RECORD EXTRACTS.
----------

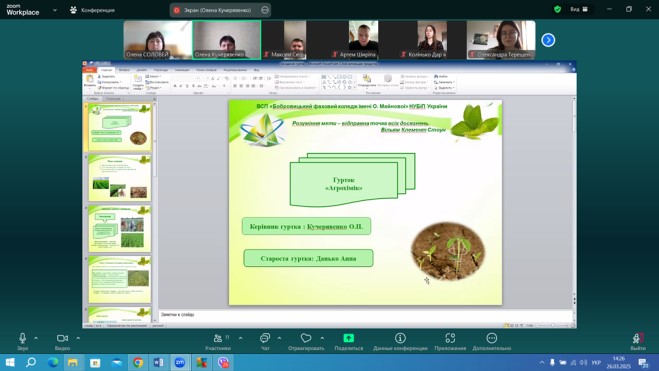Expand chevron next to Zoom Workplace logo
The width and height of the screenshot is (659, 371).
click(x=55, y=10)
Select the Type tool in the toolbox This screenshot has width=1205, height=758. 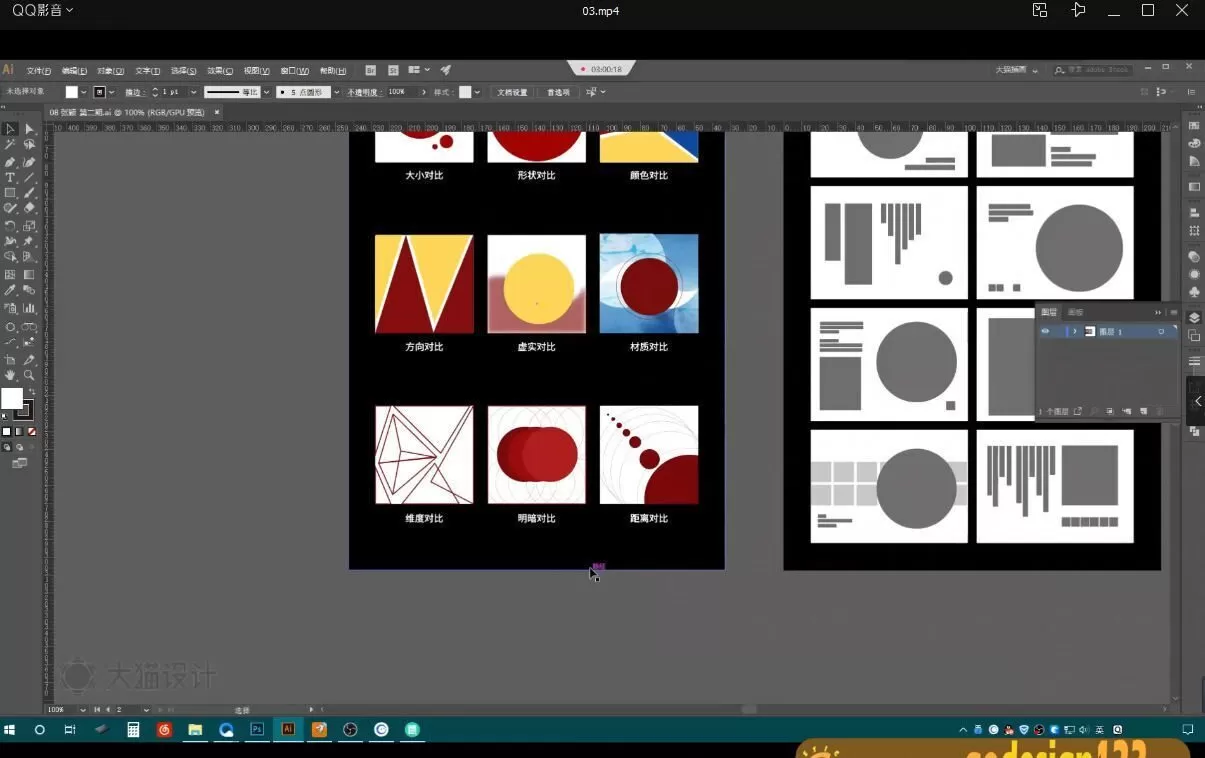10,177

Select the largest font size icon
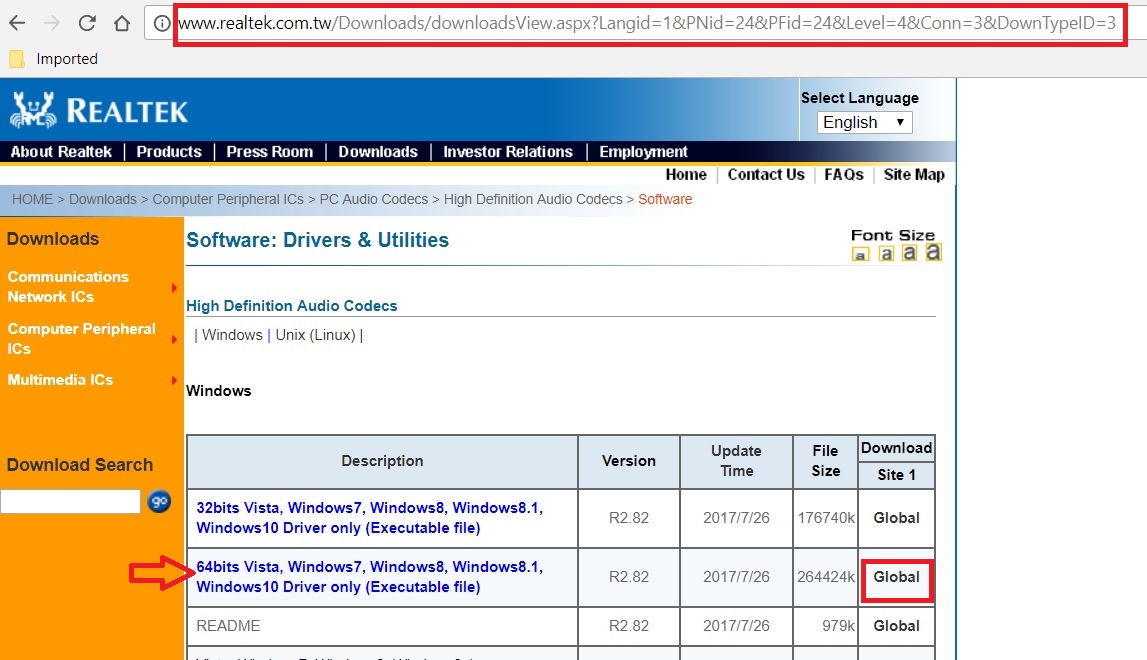(933, 252)
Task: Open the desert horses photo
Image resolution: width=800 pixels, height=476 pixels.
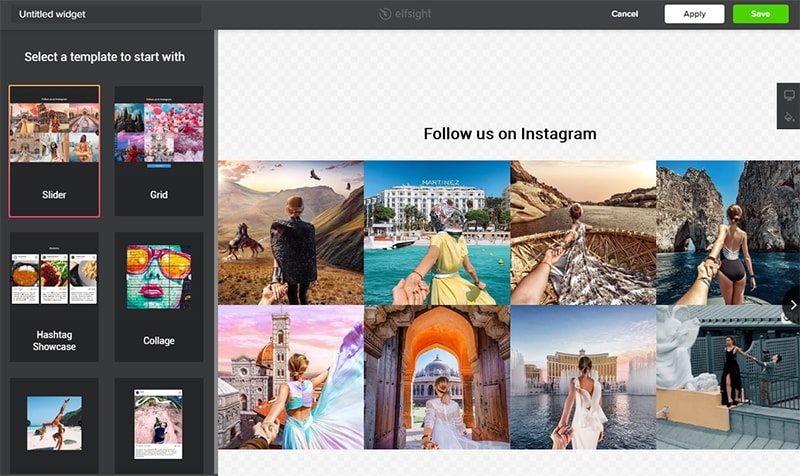Action: pos(291,232)
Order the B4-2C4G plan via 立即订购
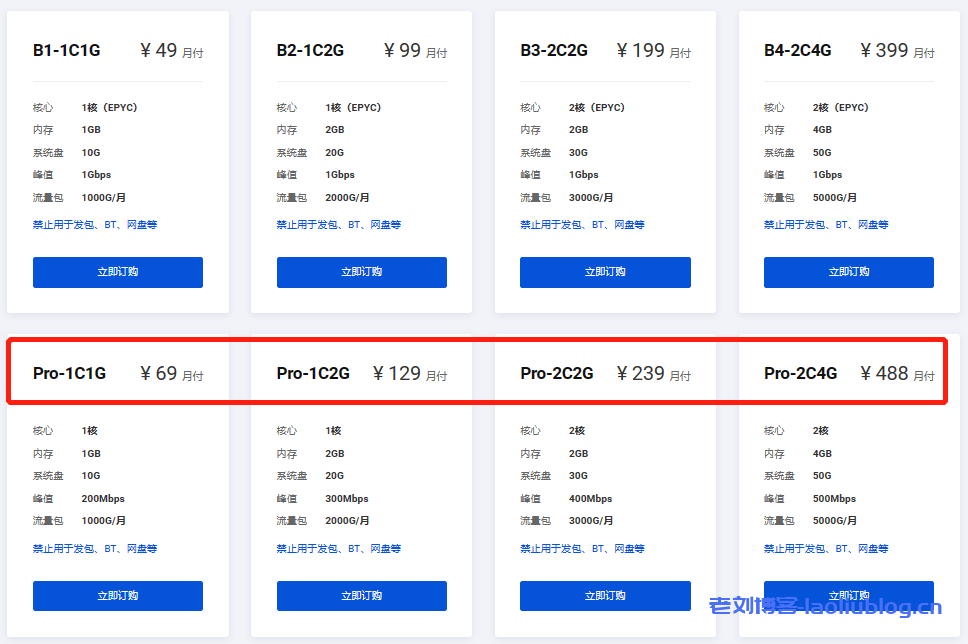 848,272
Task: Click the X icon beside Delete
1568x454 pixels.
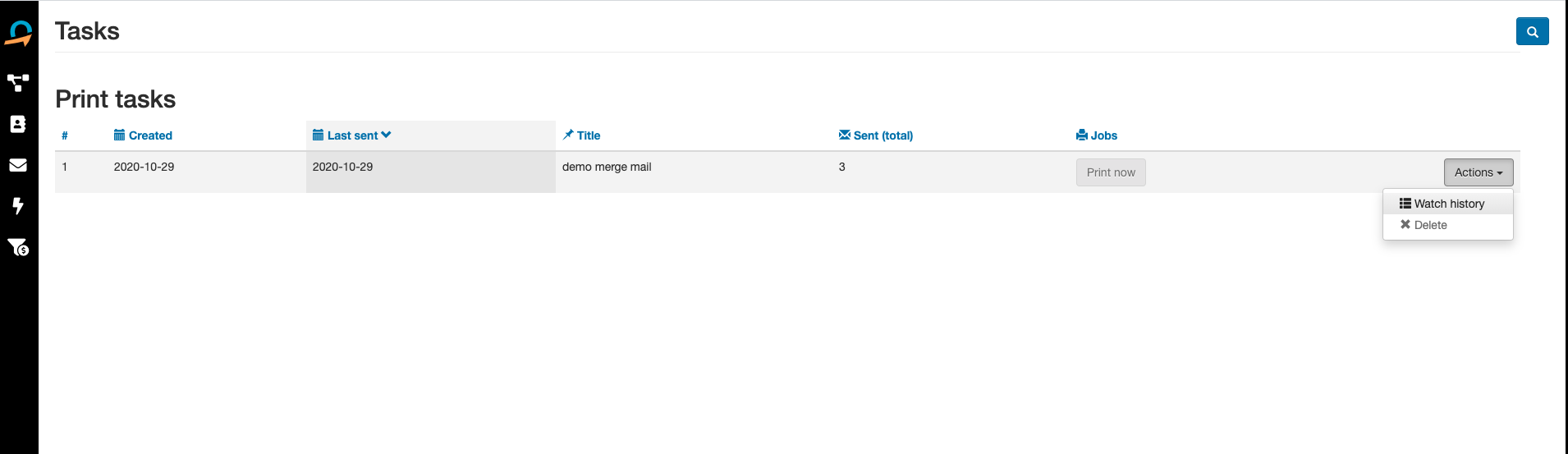Action: 1405,225
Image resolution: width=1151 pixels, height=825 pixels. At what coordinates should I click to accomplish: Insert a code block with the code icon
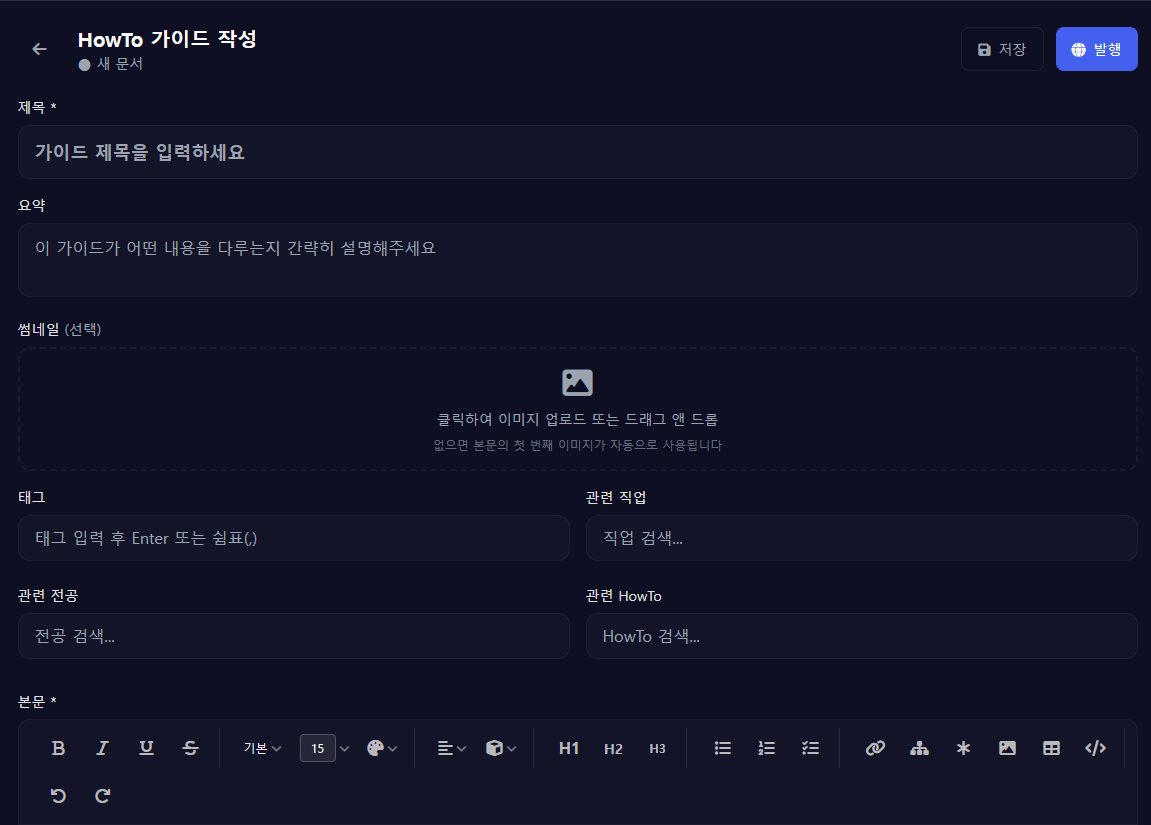tap(1095, 748)
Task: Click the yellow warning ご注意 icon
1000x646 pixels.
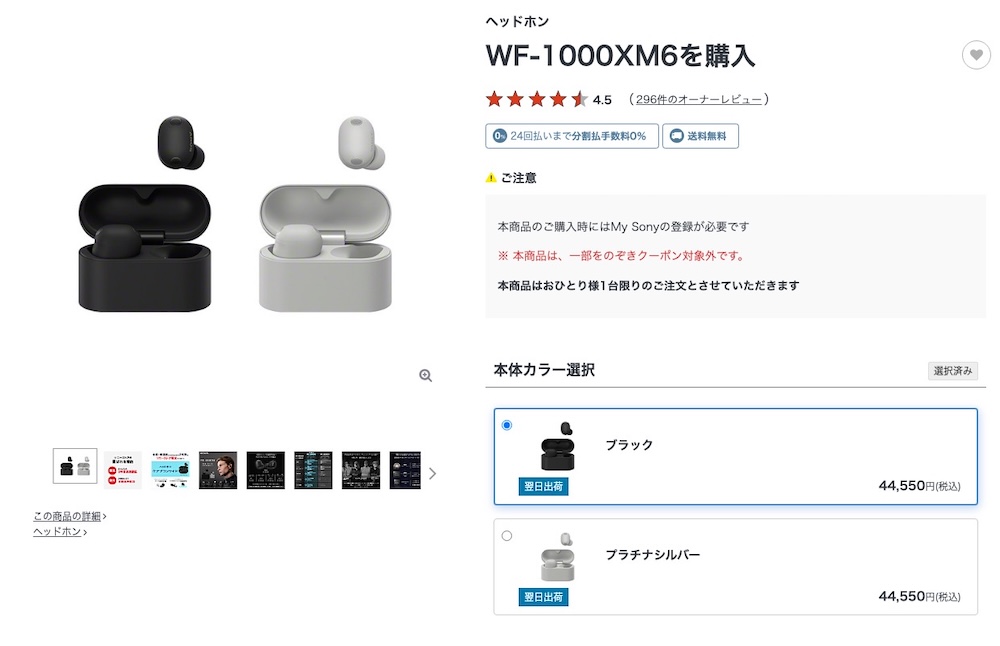Action: tap(491, 178)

----------

EXERCISE REQUIREMENTS.
In the records above, find the lines holding "Task". Copy each one.

SOLUTION TO THE PROBLEM.
Task: Open the desert horses photo
Task: Click the X icon beside Delete
Task: Click the yellow warning ご注意 icon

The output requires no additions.